From the opening title sequences we are drawn into a world torn between the veneer of civilization and the desperate struggle of love. Two very different and yet lonely souls meet and fall for each other. Cliched, yes, but it is not the theme of love that drives this film, it is the inevitable conflict, the inevitable discovery that all is not as it seems.Ultimately the truth must come forth and when it does we believe in the truth of the moment. The characterizations in the film are utterly flawless. I especially love the fact we know the main character is the killer all the way through the film, but, Chabrol allows him to develop and be a seemingly nice man to help us better realize the character and his motives.In the same way that Hitchcock was able to convey suspense through a very subtle method of mundane dialogue and minimal action sequences; The quietness of this film also gives the story a very eerie tone and slowly engrosses and builds to the inevitable climax.
Also very interesting is the way Chabrol leaves us to find the answers of what he is trying to convey based on our own ideals.

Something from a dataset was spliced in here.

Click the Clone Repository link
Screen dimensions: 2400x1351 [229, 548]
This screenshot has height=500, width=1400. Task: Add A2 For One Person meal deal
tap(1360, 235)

For instance, the the butchers murders are apparently the result of psychological trauma sustained in the war and the school mistress’s emotional distance is that of a result of a broken heart long ago. These ideals are presented in the narrative but it is also apparent that any merit of truth is withheld behind either ideal. There is definitely a strange equivalence between the two characters that Chabrol doesn’t press too heavily, but at the same time never fully illuminates the answers to some of the questions people are searching for. The film probably has one of my favorite endings with the fade-to-black knife scene at the finish and the school mistress staring out at the sea, lost in her own secrets, continuing to help us realize the secrets of our own intrigue.